§ TASK PROMPT:
Take the data below and extract the lines from the one with "Go to Latest movies section" to the one with "Given: Click the dy/dx answer box for sin(5x)", inclusive, exactly as written.

§ RECORDS TO PROCESS:
'''

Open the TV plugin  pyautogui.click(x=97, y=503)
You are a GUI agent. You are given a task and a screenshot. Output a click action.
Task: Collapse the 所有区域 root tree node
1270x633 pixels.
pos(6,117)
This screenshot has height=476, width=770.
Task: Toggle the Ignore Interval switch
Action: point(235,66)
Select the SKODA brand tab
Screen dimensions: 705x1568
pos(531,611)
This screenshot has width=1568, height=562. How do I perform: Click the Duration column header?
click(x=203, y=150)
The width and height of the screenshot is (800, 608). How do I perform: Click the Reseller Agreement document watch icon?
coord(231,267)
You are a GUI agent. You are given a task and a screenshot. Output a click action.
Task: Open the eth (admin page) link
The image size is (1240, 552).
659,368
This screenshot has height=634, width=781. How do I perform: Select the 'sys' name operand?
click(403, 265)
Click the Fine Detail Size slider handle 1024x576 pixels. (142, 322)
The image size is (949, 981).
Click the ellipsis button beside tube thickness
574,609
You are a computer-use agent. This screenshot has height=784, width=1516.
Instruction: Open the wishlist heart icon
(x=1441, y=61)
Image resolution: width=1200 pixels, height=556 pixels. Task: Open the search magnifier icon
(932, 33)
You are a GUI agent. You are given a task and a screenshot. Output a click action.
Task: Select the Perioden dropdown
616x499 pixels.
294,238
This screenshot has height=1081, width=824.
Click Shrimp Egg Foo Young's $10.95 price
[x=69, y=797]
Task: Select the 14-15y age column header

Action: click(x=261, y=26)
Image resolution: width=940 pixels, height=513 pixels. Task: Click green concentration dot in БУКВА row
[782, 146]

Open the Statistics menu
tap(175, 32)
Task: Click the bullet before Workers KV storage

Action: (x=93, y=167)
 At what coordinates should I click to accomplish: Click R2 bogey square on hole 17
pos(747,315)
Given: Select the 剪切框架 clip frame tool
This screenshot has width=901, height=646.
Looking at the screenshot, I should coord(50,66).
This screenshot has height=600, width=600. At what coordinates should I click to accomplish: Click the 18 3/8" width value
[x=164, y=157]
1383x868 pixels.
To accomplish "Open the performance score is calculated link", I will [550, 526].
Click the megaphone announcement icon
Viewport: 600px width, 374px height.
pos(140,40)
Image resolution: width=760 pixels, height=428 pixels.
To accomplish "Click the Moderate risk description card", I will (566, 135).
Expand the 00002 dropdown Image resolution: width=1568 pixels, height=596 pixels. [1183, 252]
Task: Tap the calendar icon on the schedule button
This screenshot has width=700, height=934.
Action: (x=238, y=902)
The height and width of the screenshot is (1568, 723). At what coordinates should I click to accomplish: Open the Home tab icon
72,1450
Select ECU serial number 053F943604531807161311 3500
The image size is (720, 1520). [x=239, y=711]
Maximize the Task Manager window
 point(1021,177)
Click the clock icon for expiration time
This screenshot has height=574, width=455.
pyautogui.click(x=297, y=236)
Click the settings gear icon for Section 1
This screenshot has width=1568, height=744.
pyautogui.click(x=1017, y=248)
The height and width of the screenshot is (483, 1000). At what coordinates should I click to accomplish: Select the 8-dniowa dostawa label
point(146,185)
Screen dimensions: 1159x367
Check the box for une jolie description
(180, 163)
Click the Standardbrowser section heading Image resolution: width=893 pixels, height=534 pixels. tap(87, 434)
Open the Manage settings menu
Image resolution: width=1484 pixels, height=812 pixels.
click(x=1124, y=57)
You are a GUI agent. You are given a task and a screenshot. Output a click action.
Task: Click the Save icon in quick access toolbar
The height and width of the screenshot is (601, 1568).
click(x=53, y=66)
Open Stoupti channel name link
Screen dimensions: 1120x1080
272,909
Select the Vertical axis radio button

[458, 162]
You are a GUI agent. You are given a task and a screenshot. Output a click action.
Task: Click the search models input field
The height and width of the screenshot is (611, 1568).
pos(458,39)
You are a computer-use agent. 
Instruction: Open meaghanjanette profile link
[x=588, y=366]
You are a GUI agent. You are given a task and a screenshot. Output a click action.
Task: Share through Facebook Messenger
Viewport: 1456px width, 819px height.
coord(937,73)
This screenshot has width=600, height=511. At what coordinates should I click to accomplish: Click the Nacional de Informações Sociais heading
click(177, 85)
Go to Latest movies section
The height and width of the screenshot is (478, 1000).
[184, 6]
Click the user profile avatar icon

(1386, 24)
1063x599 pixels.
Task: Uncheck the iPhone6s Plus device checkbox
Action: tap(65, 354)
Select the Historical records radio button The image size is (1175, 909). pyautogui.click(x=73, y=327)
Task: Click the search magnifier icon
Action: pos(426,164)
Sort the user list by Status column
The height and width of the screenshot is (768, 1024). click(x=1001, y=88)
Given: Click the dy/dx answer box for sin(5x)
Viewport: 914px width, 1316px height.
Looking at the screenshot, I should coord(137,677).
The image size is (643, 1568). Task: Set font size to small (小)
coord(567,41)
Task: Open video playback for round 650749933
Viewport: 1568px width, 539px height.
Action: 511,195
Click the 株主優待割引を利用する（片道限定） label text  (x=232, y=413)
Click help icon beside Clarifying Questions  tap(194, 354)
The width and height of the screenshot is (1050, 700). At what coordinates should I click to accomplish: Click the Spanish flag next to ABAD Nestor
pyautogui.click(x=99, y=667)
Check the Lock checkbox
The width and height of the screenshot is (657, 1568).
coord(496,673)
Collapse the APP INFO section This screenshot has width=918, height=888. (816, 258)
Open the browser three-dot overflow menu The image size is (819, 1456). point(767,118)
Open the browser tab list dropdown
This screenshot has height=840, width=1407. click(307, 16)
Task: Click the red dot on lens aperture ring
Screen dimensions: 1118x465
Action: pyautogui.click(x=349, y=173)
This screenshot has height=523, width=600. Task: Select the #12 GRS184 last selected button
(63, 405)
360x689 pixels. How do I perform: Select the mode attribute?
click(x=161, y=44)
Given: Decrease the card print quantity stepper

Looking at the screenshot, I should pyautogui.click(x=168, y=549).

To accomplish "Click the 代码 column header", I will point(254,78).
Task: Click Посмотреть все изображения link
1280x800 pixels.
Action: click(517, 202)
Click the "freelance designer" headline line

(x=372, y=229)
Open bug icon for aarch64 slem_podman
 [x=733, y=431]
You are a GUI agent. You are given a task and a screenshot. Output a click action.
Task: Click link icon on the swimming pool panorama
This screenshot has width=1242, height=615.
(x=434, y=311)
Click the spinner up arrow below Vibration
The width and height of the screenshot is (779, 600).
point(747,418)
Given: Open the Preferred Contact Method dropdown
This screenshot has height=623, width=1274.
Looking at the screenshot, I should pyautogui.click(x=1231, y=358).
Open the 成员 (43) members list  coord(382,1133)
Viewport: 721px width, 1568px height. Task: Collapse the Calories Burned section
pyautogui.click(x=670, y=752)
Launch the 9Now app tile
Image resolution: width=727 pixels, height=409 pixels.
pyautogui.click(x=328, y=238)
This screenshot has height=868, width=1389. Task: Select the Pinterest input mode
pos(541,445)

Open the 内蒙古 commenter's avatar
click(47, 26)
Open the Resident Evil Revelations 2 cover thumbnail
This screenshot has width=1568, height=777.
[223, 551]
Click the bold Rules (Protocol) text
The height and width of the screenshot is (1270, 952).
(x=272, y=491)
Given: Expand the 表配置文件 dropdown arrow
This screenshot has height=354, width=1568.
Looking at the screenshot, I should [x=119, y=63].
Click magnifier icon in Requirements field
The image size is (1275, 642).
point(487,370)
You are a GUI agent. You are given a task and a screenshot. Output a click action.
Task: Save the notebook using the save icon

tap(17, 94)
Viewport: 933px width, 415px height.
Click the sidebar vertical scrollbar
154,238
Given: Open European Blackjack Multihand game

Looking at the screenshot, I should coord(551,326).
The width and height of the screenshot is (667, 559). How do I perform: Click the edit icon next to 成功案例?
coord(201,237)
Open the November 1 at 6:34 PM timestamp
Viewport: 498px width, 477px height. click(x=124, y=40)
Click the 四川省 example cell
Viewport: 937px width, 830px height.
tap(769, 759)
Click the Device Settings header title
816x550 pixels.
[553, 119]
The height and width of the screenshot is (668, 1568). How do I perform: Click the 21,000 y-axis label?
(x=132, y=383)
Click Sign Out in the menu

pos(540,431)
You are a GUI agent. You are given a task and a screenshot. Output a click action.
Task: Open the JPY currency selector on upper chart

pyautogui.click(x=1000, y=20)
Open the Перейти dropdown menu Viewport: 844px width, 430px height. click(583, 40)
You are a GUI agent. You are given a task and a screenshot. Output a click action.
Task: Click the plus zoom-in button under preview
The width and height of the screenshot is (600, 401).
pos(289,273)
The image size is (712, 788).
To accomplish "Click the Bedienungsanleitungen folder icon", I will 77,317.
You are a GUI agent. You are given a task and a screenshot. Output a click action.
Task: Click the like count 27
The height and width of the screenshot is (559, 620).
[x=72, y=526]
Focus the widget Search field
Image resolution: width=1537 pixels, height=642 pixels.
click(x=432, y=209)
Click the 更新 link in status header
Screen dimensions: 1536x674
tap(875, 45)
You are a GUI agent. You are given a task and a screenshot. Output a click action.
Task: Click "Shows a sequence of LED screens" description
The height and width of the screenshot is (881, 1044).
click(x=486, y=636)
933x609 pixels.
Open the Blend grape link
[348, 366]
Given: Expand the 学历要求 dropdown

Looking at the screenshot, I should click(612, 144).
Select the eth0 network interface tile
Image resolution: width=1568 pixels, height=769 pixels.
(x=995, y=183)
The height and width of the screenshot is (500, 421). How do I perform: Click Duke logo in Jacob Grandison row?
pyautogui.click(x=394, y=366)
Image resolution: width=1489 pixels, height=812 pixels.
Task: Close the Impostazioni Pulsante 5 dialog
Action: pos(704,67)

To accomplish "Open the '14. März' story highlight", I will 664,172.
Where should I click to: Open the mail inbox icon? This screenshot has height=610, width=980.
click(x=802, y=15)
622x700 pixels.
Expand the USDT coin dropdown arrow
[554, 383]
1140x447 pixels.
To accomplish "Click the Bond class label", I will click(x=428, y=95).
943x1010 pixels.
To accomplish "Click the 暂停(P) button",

'''

§ ANSWER SPACE:
Go to Latest movies section
The height and width of the screenshot is (478, 1000).
[184, 6]
Click the user profile avatar icon

(1386, 24)
1063x599 pixels.
Task: Uncheck the iPhone6s Plus device checkbox
Action: tap(65, 354)
Select the Historical records radio button The image size is (1175, 909). pyautogui.click(x=73, y=327)
Task: Click the search magnifier icon
Action: pos(426,164)
Sort the user list by Status column
The height and width of the screenshot is (768, 1024). click(x=1001, y=88)
Given: Click the dy/dx answer box for sin(5x)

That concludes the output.